The OECD again slashed its forecast for the 17 European Union countries that use the euro, saying it will shrink by 0.6 per cent this year, after 0.5 per cent drop in 2012. The OECD had predicted a 0.1 per cent decline for the eurozone in its report six months ago–and this time last year, it forecast growth of nearly 1 per cent for 2013.
The US economy will continue to outpace Europe, the OECD said, with growth of 1.9 per cent in 2013 and 2.8 per cent in 2014. For global gross domestic product, the OECD forecasts an increase of 3.1 per cent for this year and by four per cent for 2014.Noting that eurozone policymakers have "often been behind the curve," the OECD warned that Europe was still beset by "weakly capitalised banks, public debt financing requirements and exit risks."

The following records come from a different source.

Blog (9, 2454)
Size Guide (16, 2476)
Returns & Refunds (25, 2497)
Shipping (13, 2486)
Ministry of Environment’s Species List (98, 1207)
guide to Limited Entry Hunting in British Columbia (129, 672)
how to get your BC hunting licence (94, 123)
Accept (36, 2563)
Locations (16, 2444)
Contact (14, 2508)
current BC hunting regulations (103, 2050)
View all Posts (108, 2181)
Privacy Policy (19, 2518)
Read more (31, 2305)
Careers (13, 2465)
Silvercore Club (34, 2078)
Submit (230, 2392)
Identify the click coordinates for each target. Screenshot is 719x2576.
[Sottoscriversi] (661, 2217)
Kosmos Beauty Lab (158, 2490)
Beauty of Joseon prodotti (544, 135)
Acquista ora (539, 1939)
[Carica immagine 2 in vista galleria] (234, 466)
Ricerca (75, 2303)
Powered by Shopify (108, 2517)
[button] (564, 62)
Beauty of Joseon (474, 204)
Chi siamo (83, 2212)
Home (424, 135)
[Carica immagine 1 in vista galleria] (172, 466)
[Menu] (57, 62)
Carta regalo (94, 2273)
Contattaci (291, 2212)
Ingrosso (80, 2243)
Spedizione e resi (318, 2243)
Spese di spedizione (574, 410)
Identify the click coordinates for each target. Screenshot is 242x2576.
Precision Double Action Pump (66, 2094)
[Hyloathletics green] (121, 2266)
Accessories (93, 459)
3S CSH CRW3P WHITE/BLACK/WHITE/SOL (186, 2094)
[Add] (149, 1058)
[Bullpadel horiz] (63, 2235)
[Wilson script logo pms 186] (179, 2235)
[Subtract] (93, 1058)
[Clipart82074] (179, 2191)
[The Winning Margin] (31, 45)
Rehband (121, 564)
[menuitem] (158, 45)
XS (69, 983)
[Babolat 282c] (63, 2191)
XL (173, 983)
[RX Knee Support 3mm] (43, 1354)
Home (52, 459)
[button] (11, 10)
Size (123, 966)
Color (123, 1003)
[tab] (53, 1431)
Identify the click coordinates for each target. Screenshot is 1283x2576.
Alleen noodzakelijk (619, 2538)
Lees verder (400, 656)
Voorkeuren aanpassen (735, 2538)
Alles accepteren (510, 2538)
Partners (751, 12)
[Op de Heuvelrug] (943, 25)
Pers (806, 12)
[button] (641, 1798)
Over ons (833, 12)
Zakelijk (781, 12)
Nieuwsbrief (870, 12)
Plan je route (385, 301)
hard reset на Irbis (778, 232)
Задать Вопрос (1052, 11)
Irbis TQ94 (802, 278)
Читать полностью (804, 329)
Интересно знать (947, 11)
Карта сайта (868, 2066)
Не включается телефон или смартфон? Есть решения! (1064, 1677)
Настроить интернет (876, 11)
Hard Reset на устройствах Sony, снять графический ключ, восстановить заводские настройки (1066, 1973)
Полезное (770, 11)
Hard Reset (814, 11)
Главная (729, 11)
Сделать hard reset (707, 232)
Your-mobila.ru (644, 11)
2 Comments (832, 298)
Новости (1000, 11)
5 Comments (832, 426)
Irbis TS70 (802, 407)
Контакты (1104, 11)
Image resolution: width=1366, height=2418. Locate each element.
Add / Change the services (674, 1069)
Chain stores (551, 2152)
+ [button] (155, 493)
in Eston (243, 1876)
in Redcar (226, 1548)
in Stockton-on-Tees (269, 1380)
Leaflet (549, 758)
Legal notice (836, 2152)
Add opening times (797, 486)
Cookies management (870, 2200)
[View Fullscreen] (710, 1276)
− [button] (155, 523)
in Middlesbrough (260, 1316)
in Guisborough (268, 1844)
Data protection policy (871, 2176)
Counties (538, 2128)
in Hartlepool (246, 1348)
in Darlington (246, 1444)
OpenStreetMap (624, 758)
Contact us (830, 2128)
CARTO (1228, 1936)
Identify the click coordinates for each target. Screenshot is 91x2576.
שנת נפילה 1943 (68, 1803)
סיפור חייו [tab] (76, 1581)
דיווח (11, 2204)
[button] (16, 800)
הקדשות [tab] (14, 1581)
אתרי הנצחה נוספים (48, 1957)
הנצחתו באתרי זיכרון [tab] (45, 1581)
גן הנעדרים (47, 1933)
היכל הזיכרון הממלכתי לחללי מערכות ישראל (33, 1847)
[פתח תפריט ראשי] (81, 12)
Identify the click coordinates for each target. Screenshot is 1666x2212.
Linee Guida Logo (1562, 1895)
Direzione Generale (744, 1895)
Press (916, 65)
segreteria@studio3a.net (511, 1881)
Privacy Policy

Meanwhile, the eurozone's 12.1 per cent unemployment "is likely to continue to rise further...stabilising at a very high level only in 2014," the OECD said.The OECD report predicts unemployment will reach 28 per cent in Spain next year and 28.4 per cent in Greece.The eurozone economy shrank 0.2 per cent in the January-March period, the sixth consecutive quarterly decline, making it the eurozone's longest ever recession.
Austerity measures have inflicted severe economic pain and sparked social unrest across the continent. Europe's young people are especially suffering, with unemployment of around 50 per cent in some of the hardest-hit eurozone countries such as Spain and Greece.But OECD Secretary-General Angel Gurria also noted that the tough reforms that those countries–to loosen their labour markets and make their public administrations more efficient–will soon bear fruit.
"In the periphery in particular, which was hardest hit by the crisis, that is where the reforms are taking place at the faster pace and where things eventually are, I believe, going to be looking better faster once we go through the acute stage of the crisis," Gurria told reporters.
With a population of more than half a billion, the EU is the world's largest export market. If it remains stuck in reverse, companies in the US and Asia will be hit.